Chief among these is the prediction that electricity demand will almost double in the next 26 years from 180,000 gigawatt hours to 340,000GWh, the so-called step change scenario. AEMO and its processor NEMMCO have a woeful record of forecasting demand.
Frontier says the step change demand forecast is so far from the historic trend that it looks incredible. It assumes that 98 per cent of new vehicles by 2050 will be fully electric and that green hydrogen technology will mature.
Frontier’s assumption that the nuclear option is $260bn cheaper than the government’s current policy is based on a more modest expectation of a rise in demand to 250,000GWh by 2050.
It also assumes the increasing power demand from AI computing largely will be met behind the meter. Data storage and processing centres will generate their own electricity to reduce outage risk. Should demand exceed expectations, nuclear technology is relatively easy to scale up.

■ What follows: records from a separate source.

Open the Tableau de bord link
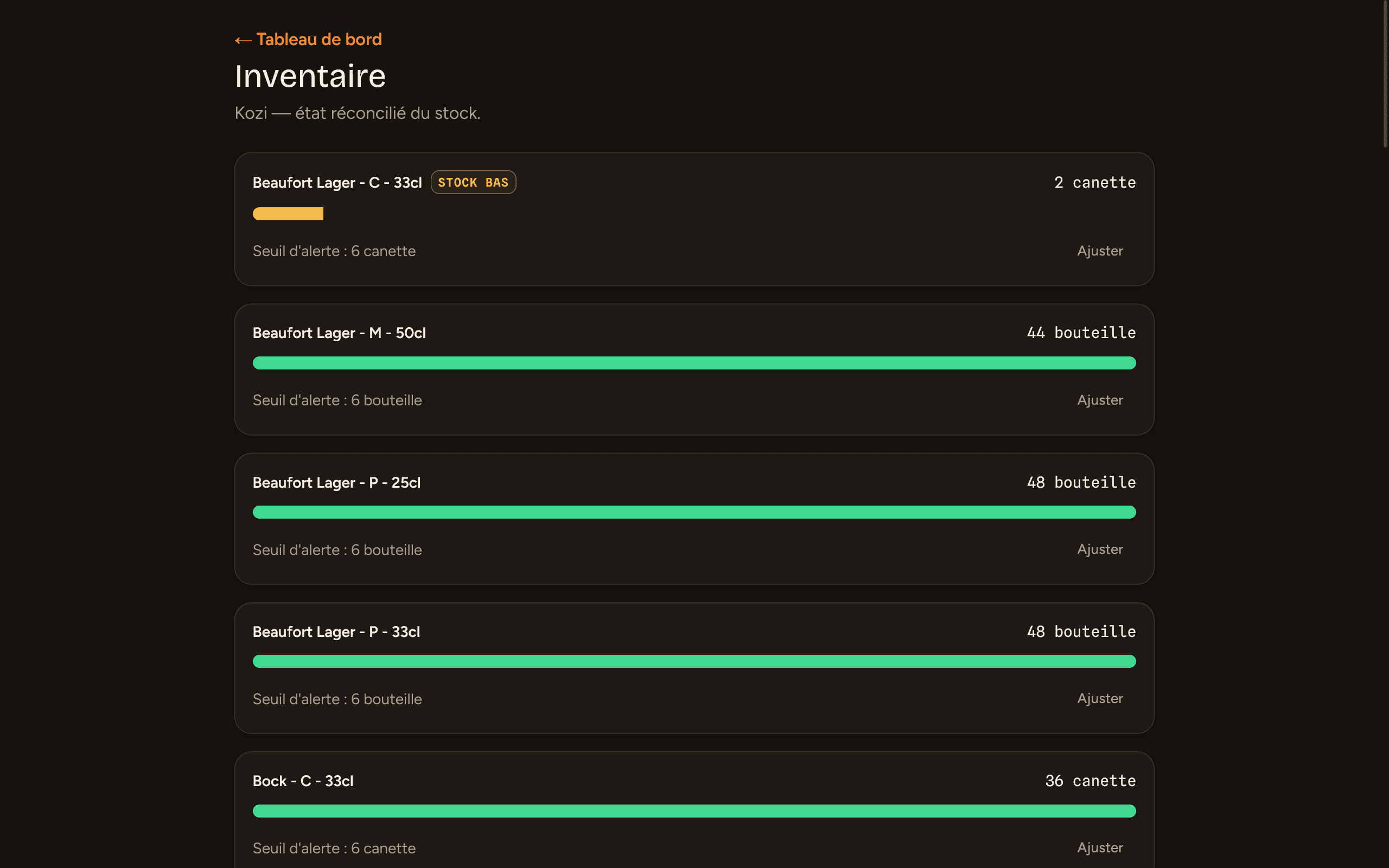The width and height of the screenshot is (1389, 868). click(308, 40)
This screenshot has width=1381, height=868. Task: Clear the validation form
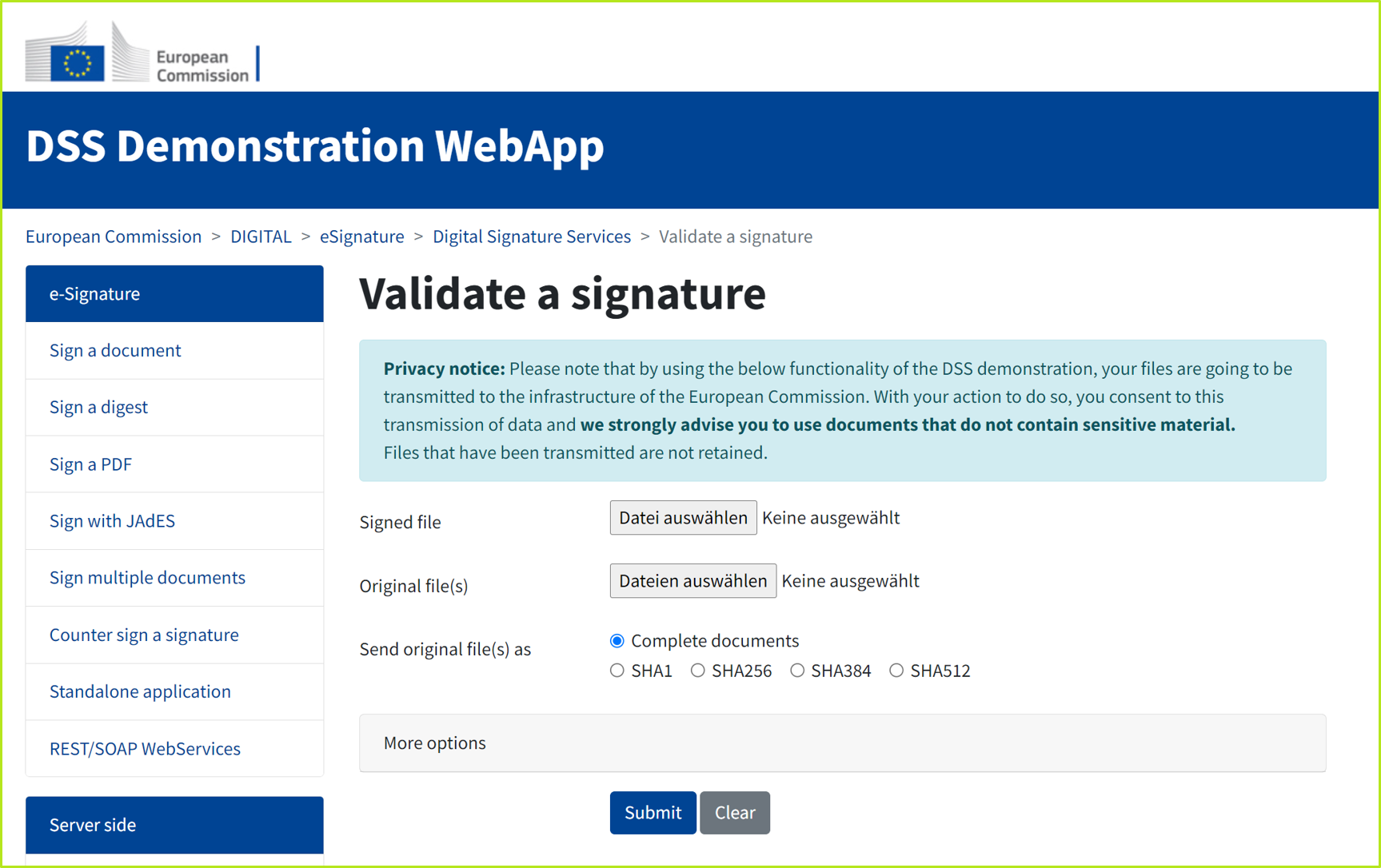click(x=734, y=812)
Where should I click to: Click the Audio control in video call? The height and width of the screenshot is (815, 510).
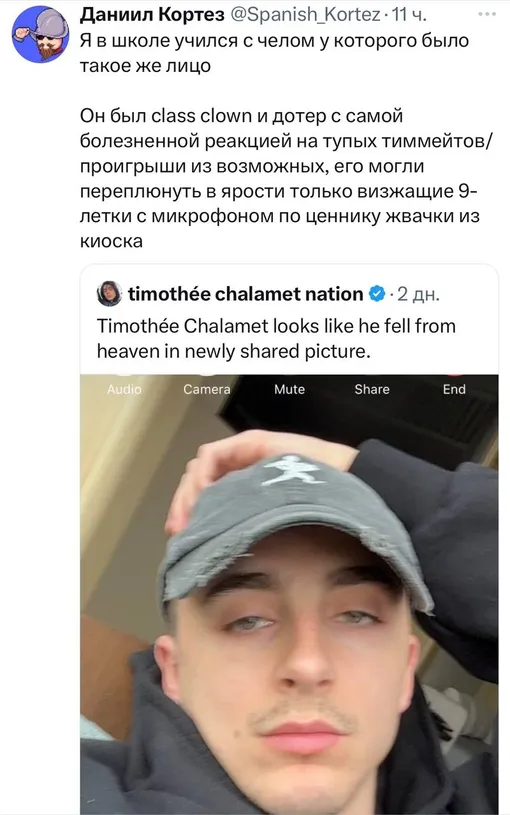(x=124, y=389)
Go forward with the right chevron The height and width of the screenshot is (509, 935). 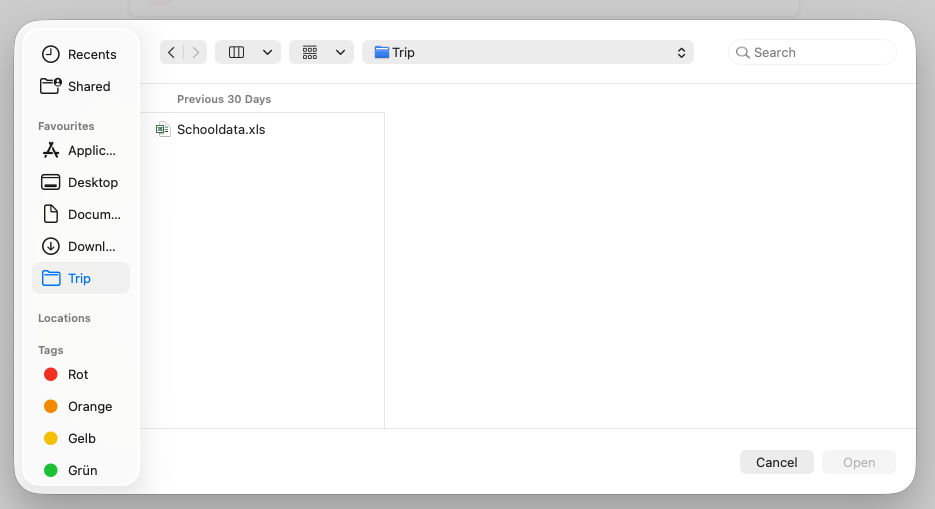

Additional reactors can be added in sequence on the large tracts of land vacated by retiring coal-fired generators.
Scaling up renewable energy is a nightmare proposition. The scarcity of suitable land, the fragility of supply chains, the challenge of gaining community consent and the demand for yet more transmission will only increase.
Global interest in nuclear is gaining momentum. At COP29 in Azerbaijan, six more countries joined the pledge to triple the world’s nuclear energy capacity by 2050, bringing the number of nations on board with the agreement to 31. Microsoft is reopening a mothballed reactor at Three Mile Island. Some of the world’s largest banks, including Bank of America, Barclays and BNP Paribas have agreed to bankroll nuclear.
Six new reactors have gone online this year, three of them in China, where the average build time is five years. Another 65 are under construction.
Meanwhile, Australia muddles along, legally shackled to a 34 per cent reduction in carbon emissions by 2030 that it cannot possibly meet under a Luddite government fighting a rearguard action against nuclear energy that defies rational explanation.